+++ Supplied records
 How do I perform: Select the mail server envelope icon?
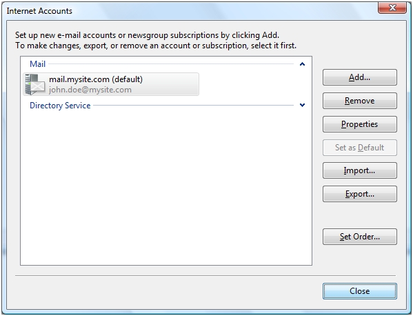[34, 84]
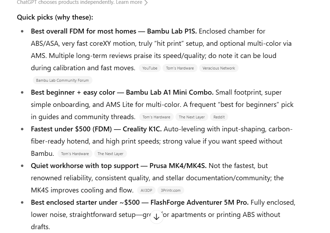330x233 pixels.
Task: Click the bold "Prusa MK4/MK4S" title text
Action: (x=178, y=166)
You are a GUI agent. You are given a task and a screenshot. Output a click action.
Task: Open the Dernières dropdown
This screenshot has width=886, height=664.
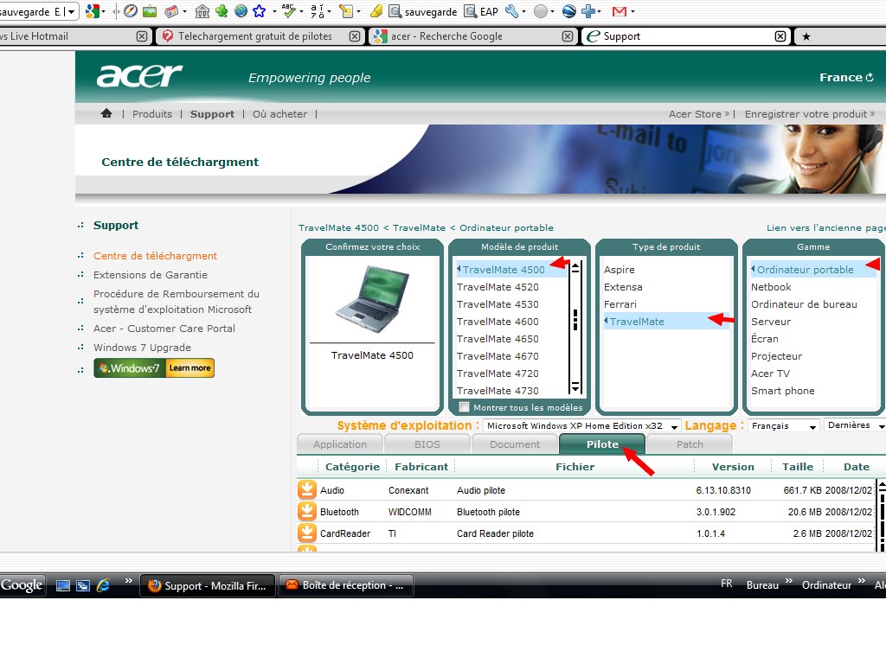point(855,425)
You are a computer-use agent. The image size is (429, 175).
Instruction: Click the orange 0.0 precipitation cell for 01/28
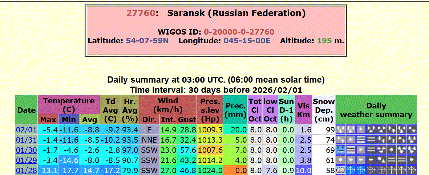[x=235, y=170]
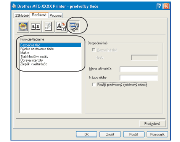Open the Watermark icon tab
The height and width of the screenshot is (142, 180).
(48, 27)
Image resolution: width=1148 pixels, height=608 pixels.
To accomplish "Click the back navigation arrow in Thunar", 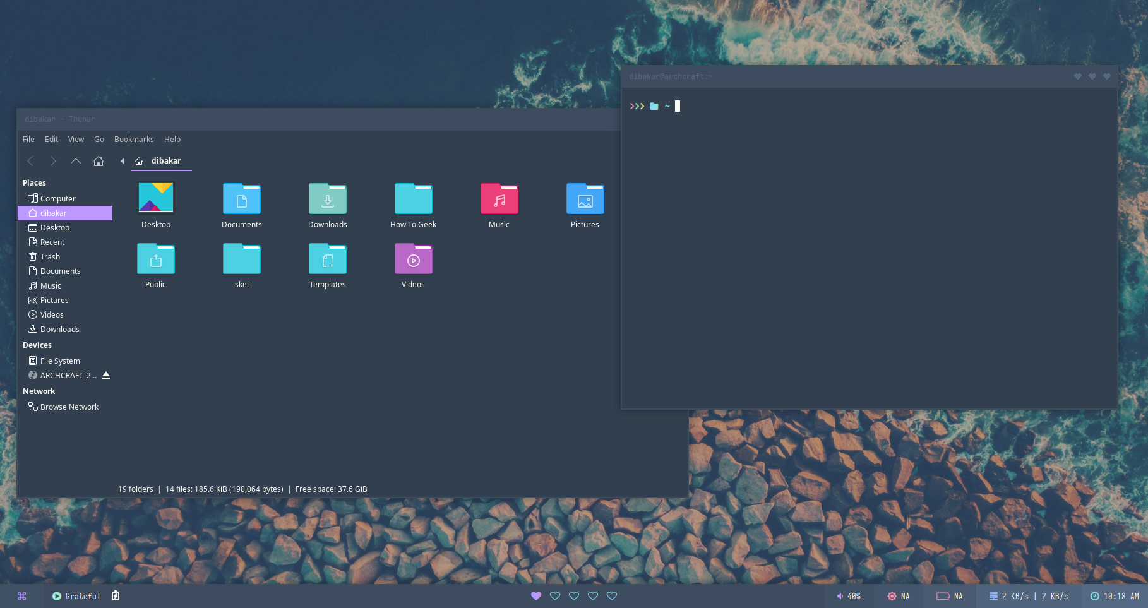I will click(30, 161).
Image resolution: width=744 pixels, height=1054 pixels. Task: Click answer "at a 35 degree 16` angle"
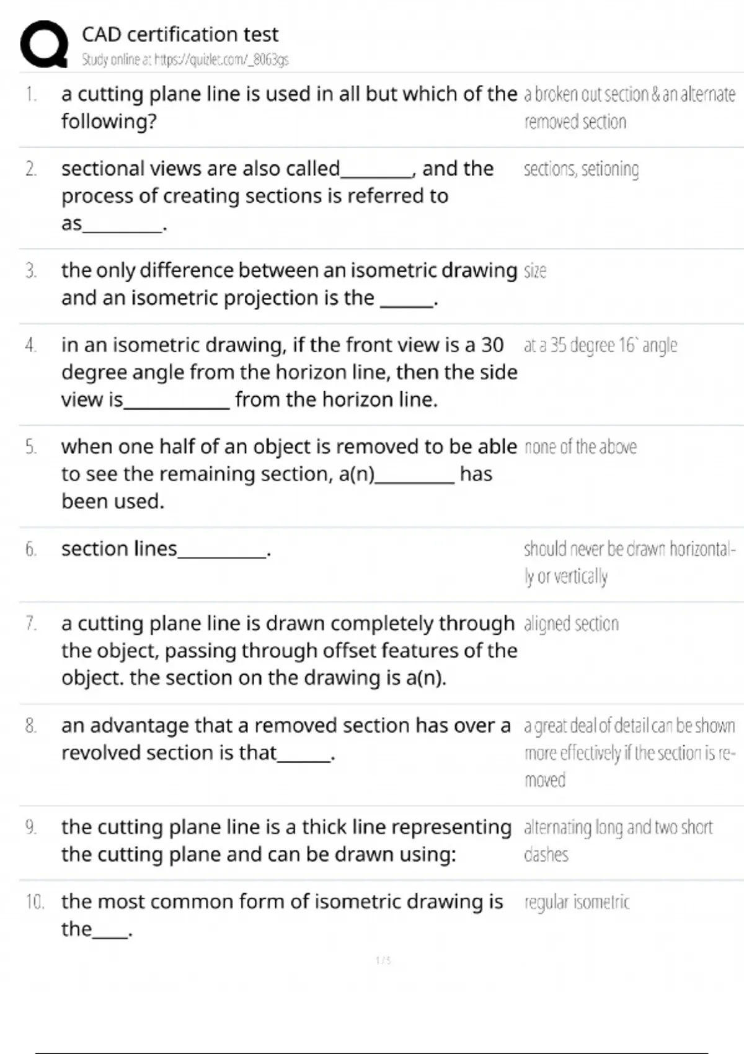pyautogui.click(x=600, y=345)
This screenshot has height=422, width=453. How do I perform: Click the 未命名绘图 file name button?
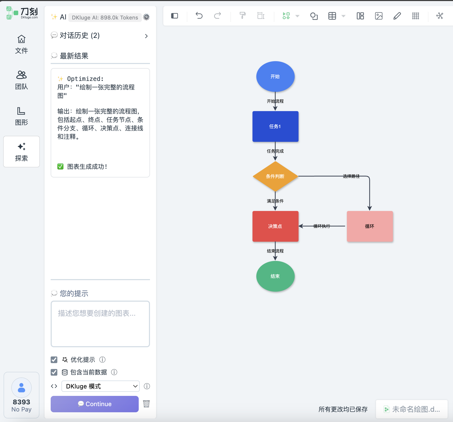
++++++
* _Try it_:
What lines of the data include the word "agent"? Copy each of them.

* _Solution for this task_:
You are a GUI agent. You are given a task and a screenshot. Output a click action.
You are a computer-use agent. The image size is (429, 175).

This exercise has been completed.